* _Problem to work on_
Repeat the records exactly. Every line must match.

═══ Data shown ═══

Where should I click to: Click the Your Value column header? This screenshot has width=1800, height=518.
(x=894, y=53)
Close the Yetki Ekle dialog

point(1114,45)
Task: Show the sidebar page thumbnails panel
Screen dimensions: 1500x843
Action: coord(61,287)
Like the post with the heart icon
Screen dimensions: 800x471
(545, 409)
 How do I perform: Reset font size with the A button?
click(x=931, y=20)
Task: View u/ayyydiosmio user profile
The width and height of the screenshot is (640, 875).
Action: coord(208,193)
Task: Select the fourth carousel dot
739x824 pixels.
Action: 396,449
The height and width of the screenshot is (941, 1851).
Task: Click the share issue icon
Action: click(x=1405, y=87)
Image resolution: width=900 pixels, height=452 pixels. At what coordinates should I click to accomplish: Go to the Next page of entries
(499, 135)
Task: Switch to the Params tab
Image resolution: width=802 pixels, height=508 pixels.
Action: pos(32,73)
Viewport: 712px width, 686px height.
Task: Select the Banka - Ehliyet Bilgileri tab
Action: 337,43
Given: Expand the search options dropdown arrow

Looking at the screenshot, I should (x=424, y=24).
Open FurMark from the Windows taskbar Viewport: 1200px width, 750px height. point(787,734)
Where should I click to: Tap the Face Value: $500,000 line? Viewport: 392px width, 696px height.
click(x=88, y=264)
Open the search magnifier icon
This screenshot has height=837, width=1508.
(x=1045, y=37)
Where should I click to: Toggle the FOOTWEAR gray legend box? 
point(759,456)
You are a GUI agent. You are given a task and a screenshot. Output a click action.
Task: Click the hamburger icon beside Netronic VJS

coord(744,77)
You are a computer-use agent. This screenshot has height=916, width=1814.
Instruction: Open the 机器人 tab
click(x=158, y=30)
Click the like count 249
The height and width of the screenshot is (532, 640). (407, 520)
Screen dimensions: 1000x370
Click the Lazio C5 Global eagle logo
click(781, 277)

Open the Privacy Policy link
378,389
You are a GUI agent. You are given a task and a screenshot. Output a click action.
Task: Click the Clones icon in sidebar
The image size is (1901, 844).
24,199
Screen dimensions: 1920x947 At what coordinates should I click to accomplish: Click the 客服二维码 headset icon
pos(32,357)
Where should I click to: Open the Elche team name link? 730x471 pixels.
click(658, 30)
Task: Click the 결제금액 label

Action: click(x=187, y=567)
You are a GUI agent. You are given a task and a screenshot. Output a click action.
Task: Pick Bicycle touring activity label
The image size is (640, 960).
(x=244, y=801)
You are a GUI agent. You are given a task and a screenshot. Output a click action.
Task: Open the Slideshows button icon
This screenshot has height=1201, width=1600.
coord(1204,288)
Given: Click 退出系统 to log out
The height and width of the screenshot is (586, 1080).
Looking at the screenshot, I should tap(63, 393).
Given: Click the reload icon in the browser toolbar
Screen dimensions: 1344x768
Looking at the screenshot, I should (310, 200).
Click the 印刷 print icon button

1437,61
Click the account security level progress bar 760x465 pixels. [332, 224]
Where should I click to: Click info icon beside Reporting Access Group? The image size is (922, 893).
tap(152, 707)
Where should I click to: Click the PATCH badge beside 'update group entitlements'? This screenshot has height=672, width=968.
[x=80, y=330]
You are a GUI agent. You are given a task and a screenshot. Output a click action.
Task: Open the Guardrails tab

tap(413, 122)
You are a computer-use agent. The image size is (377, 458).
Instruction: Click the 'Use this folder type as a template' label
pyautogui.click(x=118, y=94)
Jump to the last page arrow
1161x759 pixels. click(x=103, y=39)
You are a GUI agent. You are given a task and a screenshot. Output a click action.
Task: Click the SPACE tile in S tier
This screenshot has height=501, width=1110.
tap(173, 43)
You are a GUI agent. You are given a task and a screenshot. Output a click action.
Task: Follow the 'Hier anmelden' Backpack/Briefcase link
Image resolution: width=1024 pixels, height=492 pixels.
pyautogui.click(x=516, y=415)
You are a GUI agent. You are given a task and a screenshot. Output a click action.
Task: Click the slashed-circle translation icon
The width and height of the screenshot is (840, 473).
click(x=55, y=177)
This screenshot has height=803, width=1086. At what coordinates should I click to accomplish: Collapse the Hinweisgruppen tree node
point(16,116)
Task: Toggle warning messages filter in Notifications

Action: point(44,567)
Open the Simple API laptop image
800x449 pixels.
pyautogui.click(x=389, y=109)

═══

* _Task output_
Where should I click to: Click the Your Value column header? This screenshot has width=1800, height=518.
(x=894, y=53)
Close the Yetki Ekle dialog

point(1114,45)
Task: Show the sidebar page thumbnails panel
Screen dimensions: 1500x843
Action: coord(61,287)
Like the post with the heart icon
Screen dimensions: 800x471
(545, 409)
 How do I perform: Reset font size with the A button?
click(x=931, y=20)
Task: View u/ayyydiosmio user profile
The width and height of the screenshot is (640, 875).
Action: coord(208,193)
Task: Select the fourth carousel dot
739x824 pixels.
Action: 396,449
The height and width of the screenshot is (941, 1851).
Task: Click the share issue icon
Action: click(x=1405, y=87)
Image resolution: width=900 pixels, height=452 pixels. At what coordinates should I click to accomplish: Go to the Next page of entries
(499, 135)
Task: Switch to the Params tab
Image resolution: width=802 pixels, height=508 pixels.
Action: pos(32,73)
Viewport: 712px width, 686px height.
Task: Select the Banka - Ehliyet Bilgileri tab
Action: 337,43
Given: Expand the search options dropdown arrow

Looking at the screenshot, I should (x=424, y=24).
Open FurMark from the Windows taskbar Viewport: 1200px width, 750px height. point(787,734)
Where should I click to: Tap the Face Value: $500,000 line? Viewport: 392px width, 696px height.
click(x=88, y=264)
Open the search magnifier icon
This screenshot has height=837, width=1508.
(x=1045, y=37)
Where should I click to: Toggle the FOOTWEAR gray legend box? 
point(759,456)
You are a GUI agent. You are given a task and a screenshot. Output a click action.
Task: Click the hamburger icon beside Netronic VJS

coord(744,77)
You are a computer-use agent. This screenshot has height=916, width=1814.
Instruction: Open the 机器人 tab
click(x=158, y=30)
Click the like count 249
The height and width of the screenshot is (532, 640). (407, 520)
Screen dimensions: 1000x370
Click the Lazio C5 Global eagle logo
click(781, 277)

Open the Privacy Policy link
378,389
You are a GUI agent. You are given a task and a screenshot. Output a click action.
Task: Click the Clones icon in sidebar
The image size is (1901, 844).
24,199
Screen dimensions: 1920x947 At what coordinates should I click to accomplish: Click the 客服二维码 headset icon
pos(32,357)
Where should I click to: Open the Elche team name link? 730x471 pixels.
click(658, 30)
Task: Click the 결제금액 label

Action: click(x=187, y=567)
You are a GUI agent. You are given a task and a screenshot. Output a click action.
Task: Pick Bicycle touring activity label
The image size is (640, 960).
(x=244, y=801)
You are a GUI agent. You are given a task and a screenshot. Output a click action.
Task: Open the Slideshows button icon
This screenshot has height=1201, width=1600.
coord(1204,288)
Given: Click 退出系统 to log out
The height and width of the screenshot is (586, 1080).
Looking at the screenshot, I should tap(63, 393).
Given: Click the reload icon in the browser toolbar
Screen dimensions: 1344x768
Looking at the screenshot, I should (310, 200).
Click the 印刷 print icon button

1437,61
Click the account security level progress bar 760x465 pixels. [332, 224]
Where should I click to: Click info icon beside Reporting Access Group? The image size is (922, 893).
tap(152, 707)
Where should I click to: Click the PATCH badge beside 'update group entitlements'? This screenshot has height=672, width=968.
[x=80, y=330]
You are a GUI agent. You are given a task and a screenshot. Output a click action.
Task: Open the Guardrails tab

tap(413, 122)
You are a computer-use agent. The image size is (377, 458).
Instruction: Click the 'Use this folder type as a template' label
pyautogui.click(x=118, y=94)
Jump to the last page arrow
1161x759 pixels. click(x=103, y=39)
You are a GUI agent. You are given a task and a screenshot. Output a click action.
Task: Click the SPACE tile in S tier
This screenshot has height=501, width=1110.
tap(173, 43)
You are a GUI agent. You are given a task and a screenshot. Output a click action.
Task: Follow the 'Hier anmelden' Backpack/Briefcase link
Image resolution: width=1024 pixels, height=492 pixels.
pyautogui.click(x=516, y=415)
You are a GUI agent. You are given a task and a screenshot. Output a click action.
Task: Click the slashed-circle translation icon
The width and height of the screenshot is (840, 473).
click(x=55, y=177)
This screenshot has height=803, width=1086. At what coordinates should I click to accomplish: Collapse the Hinweisgruppen tree node
point(16,116)
Task: Toggle warning messages filter in Notifications

Action: point(44,567)
Open the Simple API laptop image
800x449 pixels.
pyautogui.click(x=389, y=109)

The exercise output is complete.